• _YOUR GOAL_: All of the entries below must be copied out exactly.

• _RECORDS FOR THE TASK_:
....
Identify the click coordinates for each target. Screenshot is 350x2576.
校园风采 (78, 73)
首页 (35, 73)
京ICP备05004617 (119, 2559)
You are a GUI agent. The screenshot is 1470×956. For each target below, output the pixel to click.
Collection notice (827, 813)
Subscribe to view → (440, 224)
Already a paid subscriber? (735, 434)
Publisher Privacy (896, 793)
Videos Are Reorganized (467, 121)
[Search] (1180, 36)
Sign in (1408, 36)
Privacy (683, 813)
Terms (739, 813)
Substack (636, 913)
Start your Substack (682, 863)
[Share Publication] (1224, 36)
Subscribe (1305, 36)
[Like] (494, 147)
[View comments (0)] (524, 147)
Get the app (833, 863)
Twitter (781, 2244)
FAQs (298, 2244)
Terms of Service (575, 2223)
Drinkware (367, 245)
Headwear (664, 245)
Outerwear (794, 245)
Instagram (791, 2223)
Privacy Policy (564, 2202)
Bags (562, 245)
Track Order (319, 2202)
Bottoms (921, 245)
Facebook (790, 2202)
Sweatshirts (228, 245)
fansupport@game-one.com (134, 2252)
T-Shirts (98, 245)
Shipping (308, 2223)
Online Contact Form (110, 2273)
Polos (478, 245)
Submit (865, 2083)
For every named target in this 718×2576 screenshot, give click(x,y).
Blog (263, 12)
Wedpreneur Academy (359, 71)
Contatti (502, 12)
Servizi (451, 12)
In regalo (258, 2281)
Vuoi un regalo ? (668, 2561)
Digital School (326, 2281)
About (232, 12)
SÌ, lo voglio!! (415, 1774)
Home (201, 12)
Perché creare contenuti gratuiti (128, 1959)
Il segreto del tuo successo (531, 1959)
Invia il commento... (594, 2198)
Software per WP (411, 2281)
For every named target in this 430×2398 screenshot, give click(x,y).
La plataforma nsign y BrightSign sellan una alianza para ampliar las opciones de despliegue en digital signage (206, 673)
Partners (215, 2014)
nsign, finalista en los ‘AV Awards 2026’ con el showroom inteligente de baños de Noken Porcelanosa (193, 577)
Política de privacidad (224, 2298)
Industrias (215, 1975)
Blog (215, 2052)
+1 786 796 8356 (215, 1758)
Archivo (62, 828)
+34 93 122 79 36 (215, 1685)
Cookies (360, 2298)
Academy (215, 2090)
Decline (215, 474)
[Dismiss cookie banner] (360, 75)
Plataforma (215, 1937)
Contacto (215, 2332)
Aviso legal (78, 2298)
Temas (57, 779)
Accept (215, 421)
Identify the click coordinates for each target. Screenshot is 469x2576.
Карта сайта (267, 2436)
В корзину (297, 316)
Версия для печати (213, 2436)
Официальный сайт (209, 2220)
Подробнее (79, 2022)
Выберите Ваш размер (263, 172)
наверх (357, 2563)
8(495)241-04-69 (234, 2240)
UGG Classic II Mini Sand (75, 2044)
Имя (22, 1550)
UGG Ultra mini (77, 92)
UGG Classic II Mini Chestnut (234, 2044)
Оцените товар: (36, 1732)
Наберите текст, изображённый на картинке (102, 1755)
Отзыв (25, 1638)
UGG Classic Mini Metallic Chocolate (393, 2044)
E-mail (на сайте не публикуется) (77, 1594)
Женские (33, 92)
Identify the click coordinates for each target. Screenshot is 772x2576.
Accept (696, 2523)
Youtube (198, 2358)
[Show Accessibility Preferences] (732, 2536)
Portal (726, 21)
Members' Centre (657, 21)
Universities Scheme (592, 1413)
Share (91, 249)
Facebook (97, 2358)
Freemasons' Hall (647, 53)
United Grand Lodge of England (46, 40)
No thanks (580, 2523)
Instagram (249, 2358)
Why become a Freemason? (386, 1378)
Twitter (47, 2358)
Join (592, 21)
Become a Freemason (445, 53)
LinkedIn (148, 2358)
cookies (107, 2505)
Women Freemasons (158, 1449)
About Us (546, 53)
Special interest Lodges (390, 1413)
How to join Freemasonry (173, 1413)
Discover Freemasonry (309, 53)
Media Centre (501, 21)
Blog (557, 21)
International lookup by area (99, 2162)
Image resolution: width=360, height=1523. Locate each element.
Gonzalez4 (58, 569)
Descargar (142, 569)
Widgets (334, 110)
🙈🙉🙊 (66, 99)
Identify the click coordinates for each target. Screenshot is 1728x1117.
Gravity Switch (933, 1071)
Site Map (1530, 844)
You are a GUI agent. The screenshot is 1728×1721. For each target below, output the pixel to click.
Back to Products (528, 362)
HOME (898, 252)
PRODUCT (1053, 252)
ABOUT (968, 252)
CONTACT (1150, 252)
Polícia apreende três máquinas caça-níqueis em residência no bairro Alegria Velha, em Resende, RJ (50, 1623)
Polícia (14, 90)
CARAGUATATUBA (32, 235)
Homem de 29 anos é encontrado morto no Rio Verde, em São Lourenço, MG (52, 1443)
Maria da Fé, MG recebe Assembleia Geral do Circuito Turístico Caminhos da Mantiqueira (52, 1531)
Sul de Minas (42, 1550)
....
• _RESULT OF THIS EXERCISE_:
Identify the click coordinates for each target. Screenshot is 350x2576.
校园风采 (78, 73)
首页 (35, 73)
京ICP备05004617 (119, 2559)
You are a GUI agent. The screenshot is 1470×956. For each target below, output the pixel to click.
Collection notice (827, 813)
Subscribe to view → (440, 224)
Already a paid subscriber? (735, 434)
Publisher Privacy (896, 793)
Videos Are Reorganized (467, 121)
[Search] (1180, 36)
Sign in (1408, 36)
Privacy (683, 813)
Terms (739, 813)
Substack (636, 913)
Start your Substack (682, 863)
[Share Publication] (1224, 36)
Subscribe (1305, 36)
[Like] (494, 147)
[View comments (0)] (524, 147)
Get the app (833, 863)
Twitter (781, 2244)
FAQs (298, 2244)
Terms of Service (575, 2223)
Drinkware (367, 245)
Headwear (664, 245)
Outerwear (794, 245)
Instagram (791, 2223)
Privacy Policy (564, 2202)
Bags (562, 245)
Track Order (319, 2202)
Bottoms (921, 245)
Facebook (790, 2202)
Sweatshirts (228, 245)
fansupport@game-one.com (134, 2252)
T-Shirts (98, 245)
Shipping (308, 2223)
Online Contact Form (110, 2273)
Polos (478, 245)
Submit (865, 2083)
For every named target in this 718×2576 screenshot, give click(x,y).
Blog (263, 12)
Wedpreneur Academy (359, 71)
Contatti (502, 12)
Servizi (451, 12)
In regalo (258, 2281)
Vuoi un regalo ? (668, 2561)
Digital School (326, 2281)
About (232, 12)
SÌ, lo voglio!! (415, 1774)
Home (201, 12)
Perché creare contenuti gratuiti (128, 1959)
Il segreto del tuo successo (531, 1959)
Invia il commento... (594, 2198)
Software per WP (411, 2281)
For every named target in this 430×2398 screenshot, give click(x,y).
La plataforma nsign y BrightSign sellan una alianza para ampliar las opciones de despliegue en digital signage (206, 673)
Partners (215, 2014)
nsign, finalista en los ‘AV Awards 2026’ con el showroom inteligente de baños de Noken Porcelanosa (193, 577)
Política de privacidad (224, 2298)
Industrias (215, 1975)
Blog (215, 2052)
+1 786 796 8356 (215, 1758)
Archivo (62, 828)
+34 93 122 79 36 (215, 1685)
Cookies (360, 2298)
Academy (215, 2090)
Decline (215, 474)
[Dismiss cookie banner] (360, 75)
Plataforma (215, 1937)
Contacto (215, 2332)
Aviso legal (78, 2298)
Temas (57, 779)
Accept (215, 421)
Identify the click coordinates for each target. Screenshot is 469x2576.
Карта сайта (267, 2436)
В корзину (297, 316)
Версия для печати (213, 2436)
Официальный сайт (209, 2220)
Подробнее (79, 2022)
Выберите Ваш размер (263, 172)
наверх (357, 2563)
8(495)241-04-69 (234, 2240)
UGG Classic II Mini Sand (75, 2044)
Имя (22, 1550)
UGG Ultra mini (77, 92)
UGG Classic II Mini Chestnut (234, 2044)
Оцените товар: (36, 1732)
Наберите текст, изображённый на картинке (102, 1755)
Отзыв (25, 1638)
UGG Classic Mini Metallic Chocolate (393, 2044)
E-mail (на сайте не публикуется) (77, 1594)
Женские (33, 92)
Identify the click coordinates for each target. Screenshot is 772x2576.
Accept (696, 2523)
Youtube (198, 2358)
[Show Accessibility Preferences] (732, 2536)
Portal (726, 21)
Members' Centre (657, 21)
Universities Scheme (592, 1413)
Share (91, 249)
Facebook (97, 2358)
Freemasons' Hall (647, 53)
United Grand Lodge of England (46, 40)
No thanks (580, 2523)
Instagram (249, 2358)
Why become a Freemason? (386, 1378)
Twitter (47, 2358)
Join (592, 21)
Become a Freemason (445, 53)
LinkedIn (148, 2358)
cookies (107, 2505)
Women Freemasons (158, 1449)
About Us (546, 53)
Special interest Lodges (390, 1413)
How to join Freemasonry (173, 1413)
Discover Freemasonry (309, 53)
Media Centre (501, 21)
Blog (557, 21)
International lookup by area (99, 2162)
Image resolution: width=360, height=1523. Locate each element.
Gonzalez4 (58, 569)
Descargar (142, 569)
Widgets (334, 110)
🙈🙉🙊 (66, 99)
Identify the click coordinates for each target. Screenshot is 1728x1117.
Gravity Switch (933, 1071)
Site Map (1530, 844)
You are a GUI agent. The screenshot is 1728×1721. For each target below, output the pixel to click.
Back to Products (528, 362)
HOME (898, 252)
PRODUCT (1053, 252)
ABOUT (968, 252)
CONTACT (1150, 252)
Polícia apreende três máquinas caça-níqueis em residência no bairro Alegria Velha, em Resende, RJ (50, 1623)
Polícia (14, 90)
CARAGUATATUBA (32, 235)
Homem de 29 anos é encontrado morto no Rio Verde, em São Lourenço, MG (52, 1443)
Maria da Fé, MG recebe Assembleia Geral do Circuito Turístico Caminhos da Mantiqueira (52, 1531)
Sul de Minas (42, 1550)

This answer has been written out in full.